Of the material below, the lines to be retyped are those from the line containing "1024x477 pixels." through the line containing "Open the blackList", inclusive; reproduce them exactly.

DATA IN THIS EXERCISE Start Marker

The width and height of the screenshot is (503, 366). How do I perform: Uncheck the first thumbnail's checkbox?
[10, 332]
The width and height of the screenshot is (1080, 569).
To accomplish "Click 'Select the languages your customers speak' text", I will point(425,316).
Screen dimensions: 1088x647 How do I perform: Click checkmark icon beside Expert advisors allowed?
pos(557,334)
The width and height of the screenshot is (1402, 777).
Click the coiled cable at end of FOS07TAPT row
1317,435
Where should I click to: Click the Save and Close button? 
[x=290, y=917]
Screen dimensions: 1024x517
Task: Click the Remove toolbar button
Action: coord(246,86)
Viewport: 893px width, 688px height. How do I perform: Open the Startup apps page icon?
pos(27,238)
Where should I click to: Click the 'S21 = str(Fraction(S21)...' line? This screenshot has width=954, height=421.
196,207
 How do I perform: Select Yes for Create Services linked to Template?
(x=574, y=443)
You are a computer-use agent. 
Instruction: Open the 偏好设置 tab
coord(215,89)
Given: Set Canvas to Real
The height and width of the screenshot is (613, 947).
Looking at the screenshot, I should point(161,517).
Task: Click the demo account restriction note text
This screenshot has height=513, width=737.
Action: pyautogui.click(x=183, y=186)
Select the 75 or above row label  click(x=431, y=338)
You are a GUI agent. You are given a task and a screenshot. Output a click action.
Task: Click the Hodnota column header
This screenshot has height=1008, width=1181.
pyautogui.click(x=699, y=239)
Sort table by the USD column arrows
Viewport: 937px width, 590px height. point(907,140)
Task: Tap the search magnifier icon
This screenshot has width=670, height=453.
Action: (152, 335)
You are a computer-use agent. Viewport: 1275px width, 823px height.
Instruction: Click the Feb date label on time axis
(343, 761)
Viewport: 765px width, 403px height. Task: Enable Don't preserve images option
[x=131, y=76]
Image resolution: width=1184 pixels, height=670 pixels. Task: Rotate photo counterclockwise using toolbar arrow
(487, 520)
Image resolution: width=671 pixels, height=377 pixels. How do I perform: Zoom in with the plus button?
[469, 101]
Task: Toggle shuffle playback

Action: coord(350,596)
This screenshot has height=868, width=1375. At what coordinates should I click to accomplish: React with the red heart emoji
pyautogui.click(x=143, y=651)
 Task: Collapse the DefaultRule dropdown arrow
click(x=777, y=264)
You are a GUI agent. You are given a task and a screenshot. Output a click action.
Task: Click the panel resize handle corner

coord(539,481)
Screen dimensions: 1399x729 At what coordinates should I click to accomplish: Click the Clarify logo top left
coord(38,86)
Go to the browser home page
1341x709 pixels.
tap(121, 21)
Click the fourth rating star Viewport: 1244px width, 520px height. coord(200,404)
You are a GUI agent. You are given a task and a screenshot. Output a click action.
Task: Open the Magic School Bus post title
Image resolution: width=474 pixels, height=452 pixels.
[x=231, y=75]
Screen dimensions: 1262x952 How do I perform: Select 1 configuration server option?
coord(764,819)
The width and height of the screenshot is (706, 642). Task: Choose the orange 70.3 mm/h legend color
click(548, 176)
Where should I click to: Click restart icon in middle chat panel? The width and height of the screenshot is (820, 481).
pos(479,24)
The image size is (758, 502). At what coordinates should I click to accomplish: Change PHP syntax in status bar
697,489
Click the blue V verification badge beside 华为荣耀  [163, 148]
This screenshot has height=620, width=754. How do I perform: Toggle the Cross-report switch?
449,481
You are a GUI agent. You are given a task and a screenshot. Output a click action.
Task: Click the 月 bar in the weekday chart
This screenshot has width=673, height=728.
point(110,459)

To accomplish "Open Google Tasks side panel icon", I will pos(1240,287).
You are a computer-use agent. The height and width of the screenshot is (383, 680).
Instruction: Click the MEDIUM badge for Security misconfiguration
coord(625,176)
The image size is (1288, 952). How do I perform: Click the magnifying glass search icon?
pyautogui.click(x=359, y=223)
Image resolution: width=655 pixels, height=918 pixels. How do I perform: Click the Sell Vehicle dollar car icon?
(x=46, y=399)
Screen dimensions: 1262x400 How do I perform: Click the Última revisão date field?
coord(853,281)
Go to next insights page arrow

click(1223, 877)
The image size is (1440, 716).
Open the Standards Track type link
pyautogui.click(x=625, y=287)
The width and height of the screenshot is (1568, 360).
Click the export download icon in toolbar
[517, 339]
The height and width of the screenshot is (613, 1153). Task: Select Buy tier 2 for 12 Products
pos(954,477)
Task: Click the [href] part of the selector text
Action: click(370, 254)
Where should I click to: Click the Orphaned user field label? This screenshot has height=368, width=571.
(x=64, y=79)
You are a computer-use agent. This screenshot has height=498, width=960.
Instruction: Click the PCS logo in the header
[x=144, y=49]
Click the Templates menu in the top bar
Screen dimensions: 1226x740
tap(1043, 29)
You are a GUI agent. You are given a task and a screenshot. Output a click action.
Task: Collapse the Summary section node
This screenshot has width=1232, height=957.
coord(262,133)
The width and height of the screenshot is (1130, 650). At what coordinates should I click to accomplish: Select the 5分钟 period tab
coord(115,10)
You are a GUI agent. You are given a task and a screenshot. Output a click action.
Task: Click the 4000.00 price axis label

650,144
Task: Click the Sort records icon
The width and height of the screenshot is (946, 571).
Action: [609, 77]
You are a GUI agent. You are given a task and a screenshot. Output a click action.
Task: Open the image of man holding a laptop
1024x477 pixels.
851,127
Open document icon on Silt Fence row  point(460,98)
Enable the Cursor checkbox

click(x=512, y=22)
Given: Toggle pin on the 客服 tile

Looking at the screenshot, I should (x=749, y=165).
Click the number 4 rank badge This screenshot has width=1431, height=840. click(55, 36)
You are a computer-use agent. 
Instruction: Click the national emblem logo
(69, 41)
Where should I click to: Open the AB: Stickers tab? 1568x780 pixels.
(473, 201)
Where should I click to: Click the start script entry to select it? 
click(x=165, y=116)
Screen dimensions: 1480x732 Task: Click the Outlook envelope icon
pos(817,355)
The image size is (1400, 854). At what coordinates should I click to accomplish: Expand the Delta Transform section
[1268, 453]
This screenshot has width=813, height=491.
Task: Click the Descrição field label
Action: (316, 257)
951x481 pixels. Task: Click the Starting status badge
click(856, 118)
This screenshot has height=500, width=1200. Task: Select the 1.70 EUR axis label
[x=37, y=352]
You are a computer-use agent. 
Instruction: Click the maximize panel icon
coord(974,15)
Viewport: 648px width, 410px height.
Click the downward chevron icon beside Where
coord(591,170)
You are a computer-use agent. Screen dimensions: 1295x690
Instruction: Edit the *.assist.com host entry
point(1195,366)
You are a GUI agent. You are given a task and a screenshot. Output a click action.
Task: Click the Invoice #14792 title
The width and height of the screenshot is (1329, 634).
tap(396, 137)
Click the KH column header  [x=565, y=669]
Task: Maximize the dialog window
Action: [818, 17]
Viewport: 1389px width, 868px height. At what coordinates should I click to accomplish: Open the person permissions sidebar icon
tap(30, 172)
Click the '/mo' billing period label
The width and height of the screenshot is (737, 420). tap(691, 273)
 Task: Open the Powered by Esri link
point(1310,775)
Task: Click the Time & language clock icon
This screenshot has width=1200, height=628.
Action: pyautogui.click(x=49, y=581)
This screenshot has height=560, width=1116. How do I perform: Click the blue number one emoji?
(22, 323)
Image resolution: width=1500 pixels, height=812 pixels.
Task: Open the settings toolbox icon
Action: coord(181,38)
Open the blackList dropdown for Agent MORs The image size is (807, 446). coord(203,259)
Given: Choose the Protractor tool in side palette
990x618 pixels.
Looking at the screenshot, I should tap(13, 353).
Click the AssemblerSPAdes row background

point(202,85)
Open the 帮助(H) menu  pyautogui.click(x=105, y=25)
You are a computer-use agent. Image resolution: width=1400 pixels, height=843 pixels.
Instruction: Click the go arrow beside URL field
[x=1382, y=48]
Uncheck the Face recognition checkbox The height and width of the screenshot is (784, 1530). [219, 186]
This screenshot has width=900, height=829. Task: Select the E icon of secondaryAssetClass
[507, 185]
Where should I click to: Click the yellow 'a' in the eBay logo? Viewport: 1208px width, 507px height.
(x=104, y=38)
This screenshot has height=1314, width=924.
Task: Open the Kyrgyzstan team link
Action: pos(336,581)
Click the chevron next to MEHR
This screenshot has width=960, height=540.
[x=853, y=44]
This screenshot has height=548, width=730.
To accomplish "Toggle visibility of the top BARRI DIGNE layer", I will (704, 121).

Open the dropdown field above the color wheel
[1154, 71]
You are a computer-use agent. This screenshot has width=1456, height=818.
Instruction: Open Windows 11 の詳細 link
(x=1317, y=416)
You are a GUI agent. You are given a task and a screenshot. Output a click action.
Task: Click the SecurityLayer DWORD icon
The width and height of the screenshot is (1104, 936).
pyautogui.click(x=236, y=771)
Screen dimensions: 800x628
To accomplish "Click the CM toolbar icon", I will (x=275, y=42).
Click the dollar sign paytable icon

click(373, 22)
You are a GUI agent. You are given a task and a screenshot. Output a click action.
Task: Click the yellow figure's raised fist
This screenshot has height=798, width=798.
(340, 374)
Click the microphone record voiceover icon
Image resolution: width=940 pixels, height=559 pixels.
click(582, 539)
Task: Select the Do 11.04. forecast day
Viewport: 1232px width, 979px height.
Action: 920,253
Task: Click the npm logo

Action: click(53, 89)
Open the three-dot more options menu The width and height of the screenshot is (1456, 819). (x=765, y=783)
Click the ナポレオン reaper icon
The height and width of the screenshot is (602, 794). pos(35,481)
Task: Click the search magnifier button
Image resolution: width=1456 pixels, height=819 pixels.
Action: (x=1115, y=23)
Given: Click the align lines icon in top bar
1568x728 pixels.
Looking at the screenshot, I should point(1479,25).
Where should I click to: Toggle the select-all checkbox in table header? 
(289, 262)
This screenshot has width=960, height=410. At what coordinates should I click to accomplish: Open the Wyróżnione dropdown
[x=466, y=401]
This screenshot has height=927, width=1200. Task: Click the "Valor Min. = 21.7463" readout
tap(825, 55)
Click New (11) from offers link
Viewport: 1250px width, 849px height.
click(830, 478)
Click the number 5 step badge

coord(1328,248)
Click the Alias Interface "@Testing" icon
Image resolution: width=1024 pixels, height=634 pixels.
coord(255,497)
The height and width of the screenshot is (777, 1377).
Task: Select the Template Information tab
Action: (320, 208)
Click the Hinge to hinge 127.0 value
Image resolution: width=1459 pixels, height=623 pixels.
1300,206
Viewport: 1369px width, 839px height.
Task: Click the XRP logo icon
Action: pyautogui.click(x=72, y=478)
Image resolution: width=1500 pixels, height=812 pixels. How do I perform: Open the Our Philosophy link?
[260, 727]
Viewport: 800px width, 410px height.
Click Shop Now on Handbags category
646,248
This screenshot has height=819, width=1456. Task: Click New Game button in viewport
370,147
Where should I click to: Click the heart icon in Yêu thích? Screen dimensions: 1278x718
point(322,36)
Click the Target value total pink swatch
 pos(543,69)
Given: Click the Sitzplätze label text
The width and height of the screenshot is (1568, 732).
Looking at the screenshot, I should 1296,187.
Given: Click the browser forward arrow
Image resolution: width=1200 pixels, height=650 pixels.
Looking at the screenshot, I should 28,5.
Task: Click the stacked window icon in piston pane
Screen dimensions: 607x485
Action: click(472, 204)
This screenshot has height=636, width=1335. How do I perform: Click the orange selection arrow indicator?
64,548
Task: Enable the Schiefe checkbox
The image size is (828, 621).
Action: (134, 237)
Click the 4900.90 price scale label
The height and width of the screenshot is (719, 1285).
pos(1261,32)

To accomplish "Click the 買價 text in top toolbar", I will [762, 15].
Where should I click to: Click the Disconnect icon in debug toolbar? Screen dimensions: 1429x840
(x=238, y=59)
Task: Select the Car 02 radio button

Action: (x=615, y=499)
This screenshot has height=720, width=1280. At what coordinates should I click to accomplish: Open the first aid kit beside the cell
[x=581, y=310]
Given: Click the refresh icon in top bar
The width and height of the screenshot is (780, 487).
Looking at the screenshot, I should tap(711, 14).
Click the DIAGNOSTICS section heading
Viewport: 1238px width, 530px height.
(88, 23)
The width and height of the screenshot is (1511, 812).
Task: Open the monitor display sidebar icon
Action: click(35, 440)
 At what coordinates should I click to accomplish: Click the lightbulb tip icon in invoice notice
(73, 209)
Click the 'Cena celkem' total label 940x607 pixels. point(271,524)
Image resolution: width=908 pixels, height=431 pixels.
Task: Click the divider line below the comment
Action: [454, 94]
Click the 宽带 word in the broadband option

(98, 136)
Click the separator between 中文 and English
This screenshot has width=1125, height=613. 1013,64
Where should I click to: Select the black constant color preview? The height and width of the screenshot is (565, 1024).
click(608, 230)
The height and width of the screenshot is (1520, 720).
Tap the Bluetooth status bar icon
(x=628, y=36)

DATA IN THIS EXERCISE End Marker

# WRITTEN ANSWER
1024x477 pixels.
851,127
Open document icon on Silt Fence row  point(460,98)
Enable the Cursor checkbox

click(x=512, y=22)
Given: Toggle pin on the 客服 tile

Looking at the screenshot, I should (x=749, y=165).
Click the number 4 rank badge This screenshot has width=1431, height=840. click(55, 36)
You are a computer-use agent. 
Instruction: Click the national emblem logo
(69, 41)
Where should I click to: Open the AB: Stickers tab? 1568x780 pixels.
(473, 201)
Where should I click to: Click the start script entry to select it? 
click(x=165, y=116)
Screen dimensions: 1480x732 Task: Click the Outlook envelope icon
pos(817,355)
The image size is (1400, 854). At what coordinates should I click to accomplish: Expand the Delta Transform section
[1268, 453]
This screenshot has width=813, height=491.
Task: Click the Descrição field label
Action: (316, 257)
951x481 pixels. Task: Click the Starting status badge
click(856, 118)
This screenshot has height=500, width=1200. Task: Select the 1.70 EUR axis label
[x=37, y=352]
You are a computer-use agent. 
Instruction: Click the maximize panel icon
coord(974,15)
Viewport: 648px width, 410px height.
Click the downward chevron icon beside Where
coord(591,170)
You are a computer-use agent. Screen dimensions: 1295x690
Instruction: Edit the *.assist.com host entry
point(1195,366)
You are a GUI agent. You are given a task and a screenshot. Output a click action.
Task: Click the Invoice #14792 title
The width and height of the screenshot is (1329, 634).
tap(396, 137)
Click the KH column header  [x=565, y=669]
Task: Maximize the dialog window
Action: [818, 17]
Viewport: 1389px width, 868px height. At what coordinates should I click to accomplish: Open the person permissions sidebar icon
tap(30, 172)
Click the '/mo' billing period label
The width and height of the screenshot is (737, 420). tap(691, 273)
 Task: Open the Powered by Esri link
point(1310,775)
Task: Click the Time & language clock icon
This screenshot has width=1200, height=628.
Action: pyautogui.click(x=49, y=581)
This screenshot has height=560, width=1116. How do I perform: Click the blue number one emoji?
(22, 323)
Image resolution: width=1500 pixels, height=812 pixels.
Task: Open the settings toolbox icon
Action: coord(181,38)
Open the blackList dropdown for Agent MORs The image size is (807, 446). coord(203,259)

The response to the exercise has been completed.